David Scott Krueger (formerly: capybaralet) comments on capybaralet’s Shortform

David Scott Krueger (formerly: capybaralet) 17 Sep 2020 19:39 UTC
5 points
I’m frustrated with the meme that “mesa-optimization/pseudo-alignment is a robustness (i.e. OOD) problem”. IIUC, this is definitionally true in the mesa-optimization paper, but I think this misses the point.
In particular, this seems to exclude an important (maybe the most important) threat model: the AI understands how to appear aligned, and does so, while covertly pursues its own objective on-distribution, during training.
This is exactly how I imagine a treacherous turn from a boxed superintelligent AI agent to occur, for instance. It secretly begins breaking out of the box (e.g. via manipulating humans) and we don’t notice until its too late.
- evhub 17 Sep 2020 19:58 UTC
  6 points
  Parent
  
  the AI understands how to appear aligned, and does so, while covertly pursues its own objective on-distribution, during training.
  
  Sure, but the fact that it defects in deployment and not in training is a consequence of distributional shift, specifically the shift from a situation where it can’t break out of the box to a situation where it can.
  - David Scott Krueger (formerly: capybaralet) 18 Sep 2020 23:06 UTC
    3 points
    Parent
    No, I’m talking about it breaking out during training. The only “shifts” here are:
    1) the AI gets smarter
    2) (perhaps) the AI covertly influences its external environment (i.e. breaks out of the box a bit).

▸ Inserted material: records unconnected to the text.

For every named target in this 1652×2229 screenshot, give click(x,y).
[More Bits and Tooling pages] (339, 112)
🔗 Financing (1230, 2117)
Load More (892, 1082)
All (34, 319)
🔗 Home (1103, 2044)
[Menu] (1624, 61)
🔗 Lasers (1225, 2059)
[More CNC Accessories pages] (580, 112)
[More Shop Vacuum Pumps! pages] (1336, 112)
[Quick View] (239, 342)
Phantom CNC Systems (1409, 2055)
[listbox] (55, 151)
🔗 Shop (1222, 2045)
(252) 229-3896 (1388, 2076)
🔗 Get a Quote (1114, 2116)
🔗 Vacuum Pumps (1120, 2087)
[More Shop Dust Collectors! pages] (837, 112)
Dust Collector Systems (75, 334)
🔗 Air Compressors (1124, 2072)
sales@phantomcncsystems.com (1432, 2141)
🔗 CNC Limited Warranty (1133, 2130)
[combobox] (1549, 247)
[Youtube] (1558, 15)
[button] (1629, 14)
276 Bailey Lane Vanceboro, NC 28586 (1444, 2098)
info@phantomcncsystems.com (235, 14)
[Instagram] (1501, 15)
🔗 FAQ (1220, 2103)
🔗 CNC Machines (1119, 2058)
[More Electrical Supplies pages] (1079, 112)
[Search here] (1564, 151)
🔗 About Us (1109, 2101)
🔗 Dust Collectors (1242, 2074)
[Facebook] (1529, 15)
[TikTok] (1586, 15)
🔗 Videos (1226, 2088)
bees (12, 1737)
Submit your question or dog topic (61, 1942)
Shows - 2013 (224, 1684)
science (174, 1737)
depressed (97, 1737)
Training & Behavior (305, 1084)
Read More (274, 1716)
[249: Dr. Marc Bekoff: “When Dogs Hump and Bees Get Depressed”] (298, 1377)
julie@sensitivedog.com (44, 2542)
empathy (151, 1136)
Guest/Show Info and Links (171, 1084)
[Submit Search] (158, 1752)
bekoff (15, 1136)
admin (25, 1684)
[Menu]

    We can imagine scenarios where it’s only (1) and not (2). I find them a bit more far-fetched, but this is the classic vision of the treacherous turn… the AI makes a plan, and then suddenly executes it to attain DSA. Once it starts to execute, ofc there is distributional shift, but:
    A) it is auto-induced distributional shift
    B) the developers never decided to deploy